BACKGROUND: Trimalleolar fractures have a worse prognosis compared to bimalleolar fractures. Even if it is clear that the posterior malleolus has a fundamental role in the outcome of these fractures until now there is no consensus on the best way to treat it. When treated surgically the third malleolus can be approached indirectly from anterior or through a direct posterolateral approach. Aim of this study was to analyze indications, strengths and weaknesses of the posterolateral ankle approach to fix the posterior malleolus.

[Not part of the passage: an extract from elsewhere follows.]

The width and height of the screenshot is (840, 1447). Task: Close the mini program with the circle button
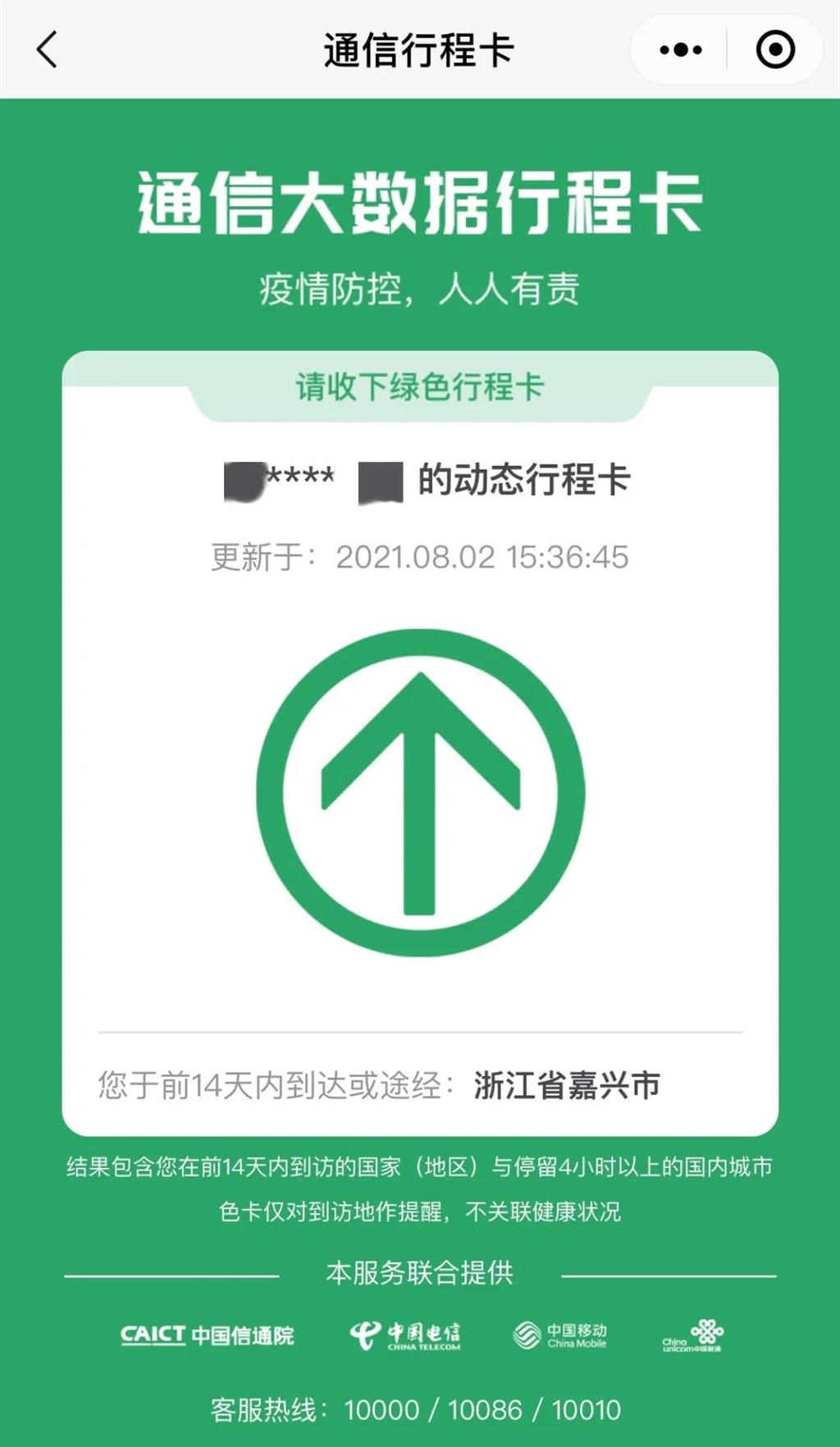click(774, 50)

METHODS: This is a retrospective case series study conducted in two Italian orthopedic trauma departments over a three-year period. All the patients with a trimalleolar fracture who received surgical stabilization of the third malleolus were included. They were divided into two groups according to the approach chosen for the third fragment stabilization. In group A, percutaneous anterior fixation was performed while in group B fixation through a posterolateral approach was preferred. Patients were followed up clinically by the AOFAS and OMAS score and radiographically until consolidation. Attention was paid to the specific fracture pattern or patient features that led the surgeon to choose one approach in respect to the other with the intent to define indications for the use of the posterolateral approach.
RESULTS: Thirty out of 114 patients with a trimalleolar fracture (26%) were treated surgically for the posterior malleolus. There were 13 patients in group A and 17 in group B. Group B showed a higher incidence of acute soft tissue problems; most of the patients of this group received an external fixator in emergency and had skin or wound postoperative problems. CT scan showed to be fundamental for surgical planning and for the choice of the appropriate approach. All the patient in group B had one or more of these CT findings: a big posterior fragment, posterior talar subluxation, an articular fragment interposed in the fracture or involvement of the fibular notch. Despite the different complexity of the fracture pattern and soft tissue involvement, at the final follow up between group A and group B no clinical differences were found.
CONCLUSIONS: Posterolateral approach to the ankle is a useful tool in the hands of the trauma surgeon for the treatment of trimalleolar fractures. Major indications are related to soft tissue sufferance and specific fracture pattern. Results have shown to be comparable in terms of complications and clinical scores to the standard anterior approach used for the treatment of less complex fractures. This makes the posterolateral approach safer and to be preferred in these selected cases.